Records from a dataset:

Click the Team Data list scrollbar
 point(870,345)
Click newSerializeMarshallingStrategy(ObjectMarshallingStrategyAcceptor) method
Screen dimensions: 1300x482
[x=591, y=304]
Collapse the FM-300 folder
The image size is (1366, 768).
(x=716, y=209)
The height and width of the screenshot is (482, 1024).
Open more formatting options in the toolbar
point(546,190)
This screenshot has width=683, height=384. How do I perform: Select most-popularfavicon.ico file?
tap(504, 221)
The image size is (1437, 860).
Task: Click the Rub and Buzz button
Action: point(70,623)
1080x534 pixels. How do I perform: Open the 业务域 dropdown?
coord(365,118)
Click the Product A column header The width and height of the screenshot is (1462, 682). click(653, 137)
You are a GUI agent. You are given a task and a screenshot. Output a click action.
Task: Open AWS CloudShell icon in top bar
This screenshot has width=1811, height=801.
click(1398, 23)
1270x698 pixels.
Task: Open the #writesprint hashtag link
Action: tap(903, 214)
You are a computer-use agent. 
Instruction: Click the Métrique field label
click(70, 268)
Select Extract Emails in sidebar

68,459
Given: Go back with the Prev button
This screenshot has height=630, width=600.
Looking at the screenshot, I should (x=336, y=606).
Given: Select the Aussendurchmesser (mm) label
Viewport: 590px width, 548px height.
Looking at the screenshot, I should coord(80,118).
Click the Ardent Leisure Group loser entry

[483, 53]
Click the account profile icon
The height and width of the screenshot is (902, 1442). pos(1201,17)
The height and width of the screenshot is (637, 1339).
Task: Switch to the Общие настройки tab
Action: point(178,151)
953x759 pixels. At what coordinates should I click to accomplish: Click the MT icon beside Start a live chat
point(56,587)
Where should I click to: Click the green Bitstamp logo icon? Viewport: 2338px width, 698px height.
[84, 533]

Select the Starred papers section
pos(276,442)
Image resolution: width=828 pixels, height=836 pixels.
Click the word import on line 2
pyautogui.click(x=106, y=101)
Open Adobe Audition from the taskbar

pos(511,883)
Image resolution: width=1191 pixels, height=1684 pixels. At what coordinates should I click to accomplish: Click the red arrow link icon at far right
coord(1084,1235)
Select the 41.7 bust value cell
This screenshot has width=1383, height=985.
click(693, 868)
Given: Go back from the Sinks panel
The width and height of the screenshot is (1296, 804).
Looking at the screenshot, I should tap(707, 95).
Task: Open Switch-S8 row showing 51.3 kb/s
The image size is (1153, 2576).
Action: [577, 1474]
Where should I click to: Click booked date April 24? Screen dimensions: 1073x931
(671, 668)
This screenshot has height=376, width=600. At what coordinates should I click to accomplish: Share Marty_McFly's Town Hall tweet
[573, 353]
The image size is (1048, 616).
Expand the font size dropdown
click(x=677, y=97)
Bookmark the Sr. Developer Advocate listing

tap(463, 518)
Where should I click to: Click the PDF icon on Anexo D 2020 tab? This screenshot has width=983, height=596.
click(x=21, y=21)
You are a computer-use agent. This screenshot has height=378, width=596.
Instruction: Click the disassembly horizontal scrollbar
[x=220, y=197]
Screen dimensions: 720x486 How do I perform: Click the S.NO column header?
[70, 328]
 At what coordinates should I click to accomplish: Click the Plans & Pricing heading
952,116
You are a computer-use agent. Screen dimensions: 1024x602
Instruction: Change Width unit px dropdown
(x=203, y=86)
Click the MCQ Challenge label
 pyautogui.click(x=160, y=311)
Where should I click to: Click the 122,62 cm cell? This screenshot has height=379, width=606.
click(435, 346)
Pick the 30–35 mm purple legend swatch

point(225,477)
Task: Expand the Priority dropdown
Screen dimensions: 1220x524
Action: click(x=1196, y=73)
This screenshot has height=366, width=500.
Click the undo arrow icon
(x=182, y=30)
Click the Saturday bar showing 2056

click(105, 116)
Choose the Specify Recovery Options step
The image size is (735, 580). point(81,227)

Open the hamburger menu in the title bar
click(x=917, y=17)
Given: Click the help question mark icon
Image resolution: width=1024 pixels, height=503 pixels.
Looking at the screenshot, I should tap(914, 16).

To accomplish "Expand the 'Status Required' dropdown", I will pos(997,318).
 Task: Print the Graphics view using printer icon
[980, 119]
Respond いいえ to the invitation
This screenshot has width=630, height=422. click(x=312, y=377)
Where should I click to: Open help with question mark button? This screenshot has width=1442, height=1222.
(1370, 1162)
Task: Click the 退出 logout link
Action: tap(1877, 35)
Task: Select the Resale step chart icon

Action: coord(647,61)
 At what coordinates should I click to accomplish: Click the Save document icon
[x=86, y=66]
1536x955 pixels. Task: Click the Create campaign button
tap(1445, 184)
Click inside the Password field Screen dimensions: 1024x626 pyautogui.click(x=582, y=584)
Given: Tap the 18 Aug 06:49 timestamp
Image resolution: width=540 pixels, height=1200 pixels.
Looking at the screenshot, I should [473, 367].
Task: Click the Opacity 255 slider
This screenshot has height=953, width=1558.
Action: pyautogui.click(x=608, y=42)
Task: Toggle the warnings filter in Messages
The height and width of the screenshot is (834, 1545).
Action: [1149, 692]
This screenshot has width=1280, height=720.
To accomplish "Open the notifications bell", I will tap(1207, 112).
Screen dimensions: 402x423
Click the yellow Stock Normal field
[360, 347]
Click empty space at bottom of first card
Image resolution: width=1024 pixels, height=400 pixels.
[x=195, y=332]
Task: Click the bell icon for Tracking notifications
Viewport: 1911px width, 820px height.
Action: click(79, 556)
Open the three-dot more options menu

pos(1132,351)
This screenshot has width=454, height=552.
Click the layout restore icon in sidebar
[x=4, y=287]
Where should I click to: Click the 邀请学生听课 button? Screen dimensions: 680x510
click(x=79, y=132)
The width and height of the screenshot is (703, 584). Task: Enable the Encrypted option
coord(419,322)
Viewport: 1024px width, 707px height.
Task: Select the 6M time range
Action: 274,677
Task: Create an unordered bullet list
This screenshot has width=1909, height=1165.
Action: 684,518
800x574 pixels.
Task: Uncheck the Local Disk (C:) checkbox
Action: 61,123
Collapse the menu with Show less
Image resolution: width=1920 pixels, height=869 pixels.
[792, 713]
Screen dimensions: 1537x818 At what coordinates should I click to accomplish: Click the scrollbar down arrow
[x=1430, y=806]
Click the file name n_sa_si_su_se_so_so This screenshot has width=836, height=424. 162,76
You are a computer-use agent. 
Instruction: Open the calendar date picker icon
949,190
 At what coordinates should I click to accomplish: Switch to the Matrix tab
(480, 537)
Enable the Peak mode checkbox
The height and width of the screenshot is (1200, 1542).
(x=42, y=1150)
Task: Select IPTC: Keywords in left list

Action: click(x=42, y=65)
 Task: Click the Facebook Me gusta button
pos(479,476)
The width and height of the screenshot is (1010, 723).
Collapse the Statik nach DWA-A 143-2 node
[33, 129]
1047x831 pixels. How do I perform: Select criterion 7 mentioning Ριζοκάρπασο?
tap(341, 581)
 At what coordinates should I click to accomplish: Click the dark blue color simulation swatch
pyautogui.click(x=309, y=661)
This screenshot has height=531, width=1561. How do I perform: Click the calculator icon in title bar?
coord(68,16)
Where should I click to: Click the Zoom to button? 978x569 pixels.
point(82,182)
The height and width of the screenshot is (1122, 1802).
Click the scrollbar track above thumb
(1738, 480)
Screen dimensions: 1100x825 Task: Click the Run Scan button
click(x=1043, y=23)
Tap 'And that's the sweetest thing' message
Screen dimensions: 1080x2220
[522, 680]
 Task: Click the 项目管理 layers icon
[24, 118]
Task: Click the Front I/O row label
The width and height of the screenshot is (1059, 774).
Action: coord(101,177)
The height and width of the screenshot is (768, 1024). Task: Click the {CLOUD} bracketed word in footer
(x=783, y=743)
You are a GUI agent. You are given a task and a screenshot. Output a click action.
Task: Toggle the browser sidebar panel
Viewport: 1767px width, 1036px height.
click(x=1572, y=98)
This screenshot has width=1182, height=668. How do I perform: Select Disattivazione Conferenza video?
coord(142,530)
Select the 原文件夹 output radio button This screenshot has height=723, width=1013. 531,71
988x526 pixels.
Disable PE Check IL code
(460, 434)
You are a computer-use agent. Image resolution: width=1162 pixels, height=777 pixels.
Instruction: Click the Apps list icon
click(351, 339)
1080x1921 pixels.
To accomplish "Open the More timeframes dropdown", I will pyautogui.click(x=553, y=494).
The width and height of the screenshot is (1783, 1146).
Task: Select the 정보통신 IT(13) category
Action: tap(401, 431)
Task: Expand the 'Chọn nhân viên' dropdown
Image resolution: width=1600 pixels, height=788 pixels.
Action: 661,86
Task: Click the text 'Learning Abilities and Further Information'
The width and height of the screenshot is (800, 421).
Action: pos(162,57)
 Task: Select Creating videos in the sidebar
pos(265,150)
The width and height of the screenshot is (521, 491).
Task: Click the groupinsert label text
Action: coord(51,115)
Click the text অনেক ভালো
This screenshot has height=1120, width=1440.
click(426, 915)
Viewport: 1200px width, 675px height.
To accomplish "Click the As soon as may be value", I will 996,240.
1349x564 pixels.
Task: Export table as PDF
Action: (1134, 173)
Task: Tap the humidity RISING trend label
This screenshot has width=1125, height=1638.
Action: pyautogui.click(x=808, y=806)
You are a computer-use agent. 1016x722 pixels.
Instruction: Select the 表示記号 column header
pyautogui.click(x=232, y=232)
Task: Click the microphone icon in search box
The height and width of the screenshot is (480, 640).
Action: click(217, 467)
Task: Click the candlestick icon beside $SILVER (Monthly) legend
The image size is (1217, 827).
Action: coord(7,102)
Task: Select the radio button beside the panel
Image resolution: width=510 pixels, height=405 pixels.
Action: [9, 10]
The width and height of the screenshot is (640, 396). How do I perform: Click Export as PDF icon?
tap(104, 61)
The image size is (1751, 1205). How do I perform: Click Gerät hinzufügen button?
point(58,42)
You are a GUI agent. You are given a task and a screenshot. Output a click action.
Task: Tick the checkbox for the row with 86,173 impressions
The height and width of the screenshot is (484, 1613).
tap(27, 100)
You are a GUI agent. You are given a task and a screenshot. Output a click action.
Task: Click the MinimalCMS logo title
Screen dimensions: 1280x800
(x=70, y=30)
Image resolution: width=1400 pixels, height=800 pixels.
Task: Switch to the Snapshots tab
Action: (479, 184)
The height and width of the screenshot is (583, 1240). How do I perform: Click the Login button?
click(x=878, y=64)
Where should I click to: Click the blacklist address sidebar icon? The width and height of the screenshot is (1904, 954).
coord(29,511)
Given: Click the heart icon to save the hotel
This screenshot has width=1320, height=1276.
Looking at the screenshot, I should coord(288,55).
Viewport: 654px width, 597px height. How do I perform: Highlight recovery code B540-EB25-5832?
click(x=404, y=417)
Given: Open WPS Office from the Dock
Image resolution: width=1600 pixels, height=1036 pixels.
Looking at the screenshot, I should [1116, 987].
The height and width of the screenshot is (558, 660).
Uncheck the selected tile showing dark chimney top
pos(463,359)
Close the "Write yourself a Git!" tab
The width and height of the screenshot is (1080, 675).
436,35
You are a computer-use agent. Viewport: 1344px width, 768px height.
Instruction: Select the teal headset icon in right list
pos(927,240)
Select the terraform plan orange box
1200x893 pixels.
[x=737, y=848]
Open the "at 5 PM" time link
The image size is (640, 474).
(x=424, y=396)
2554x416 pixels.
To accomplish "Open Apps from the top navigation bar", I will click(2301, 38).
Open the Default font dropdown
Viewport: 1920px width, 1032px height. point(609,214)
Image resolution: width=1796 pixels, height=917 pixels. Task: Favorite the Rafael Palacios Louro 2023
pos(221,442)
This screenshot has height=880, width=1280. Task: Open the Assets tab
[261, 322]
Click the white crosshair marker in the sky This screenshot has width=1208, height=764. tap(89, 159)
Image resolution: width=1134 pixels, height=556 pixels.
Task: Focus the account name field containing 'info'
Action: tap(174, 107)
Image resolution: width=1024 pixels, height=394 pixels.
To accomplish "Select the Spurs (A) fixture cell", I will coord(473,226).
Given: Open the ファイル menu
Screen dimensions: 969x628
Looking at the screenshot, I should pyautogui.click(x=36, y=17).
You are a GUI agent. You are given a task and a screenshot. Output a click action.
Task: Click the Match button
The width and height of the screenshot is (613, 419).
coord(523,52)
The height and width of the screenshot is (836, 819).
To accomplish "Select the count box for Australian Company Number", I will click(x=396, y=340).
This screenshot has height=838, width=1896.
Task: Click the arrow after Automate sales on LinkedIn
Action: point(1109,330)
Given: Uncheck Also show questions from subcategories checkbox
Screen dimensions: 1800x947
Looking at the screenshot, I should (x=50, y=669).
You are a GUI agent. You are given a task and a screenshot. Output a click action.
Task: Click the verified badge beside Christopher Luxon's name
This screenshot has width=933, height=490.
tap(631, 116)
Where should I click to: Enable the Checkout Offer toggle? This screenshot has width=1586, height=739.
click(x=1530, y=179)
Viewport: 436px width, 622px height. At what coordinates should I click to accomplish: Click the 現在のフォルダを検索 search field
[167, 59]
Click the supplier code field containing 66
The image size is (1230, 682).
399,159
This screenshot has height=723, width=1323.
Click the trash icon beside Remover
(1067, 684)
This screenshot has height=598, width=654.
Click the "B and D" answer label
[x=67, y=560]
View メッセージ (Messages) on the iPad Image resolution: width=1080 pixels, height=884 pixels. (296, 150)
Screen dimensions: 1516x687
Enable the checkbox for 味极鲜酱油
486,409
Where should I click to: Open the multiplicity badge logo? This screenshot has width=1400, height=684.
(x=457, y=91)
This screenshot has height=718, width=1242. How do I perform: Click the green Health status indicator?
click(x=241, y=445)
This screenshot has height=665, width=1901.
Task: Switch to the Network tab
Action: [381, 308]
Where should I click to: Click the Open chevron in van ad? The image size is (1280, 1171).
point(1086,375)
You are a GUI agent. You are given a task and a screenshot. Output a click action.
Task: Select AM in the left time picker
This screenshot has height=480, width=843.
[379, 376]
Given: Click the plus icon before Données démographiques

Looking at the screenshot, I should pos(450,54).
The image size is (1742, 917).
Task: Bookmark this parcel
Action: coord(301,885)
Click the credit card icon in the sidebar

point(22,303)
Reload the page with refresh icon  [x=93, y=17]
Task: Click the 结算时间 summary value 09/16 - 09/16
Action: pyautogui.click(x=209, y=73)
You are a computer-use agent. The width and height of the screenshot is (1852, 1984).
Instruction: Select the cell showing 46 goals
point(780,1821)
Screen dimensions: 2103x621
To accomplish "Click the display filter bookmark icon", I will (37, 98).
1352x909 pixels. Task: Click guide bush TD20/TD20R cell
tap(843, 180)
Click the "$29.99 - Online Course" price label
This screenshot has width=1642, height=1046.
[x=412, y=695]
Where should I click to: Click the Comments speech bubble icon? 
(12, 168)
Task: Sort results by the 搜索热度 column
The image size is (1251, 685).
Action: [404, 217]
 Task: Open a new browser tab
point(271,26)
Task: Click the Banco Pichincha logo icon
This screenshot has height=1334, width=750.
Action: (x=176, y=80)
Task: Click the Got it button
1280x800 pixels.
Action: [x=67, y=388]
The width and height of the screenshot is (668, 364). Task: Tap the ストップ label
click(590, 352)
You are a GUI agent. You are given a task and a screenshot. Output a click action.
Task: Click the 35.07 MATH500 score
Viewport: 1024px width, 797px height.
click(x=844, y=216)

Instructions for the task: Wherever a line above includes the string "panel", count it; give only the final tally.

Task answer: 3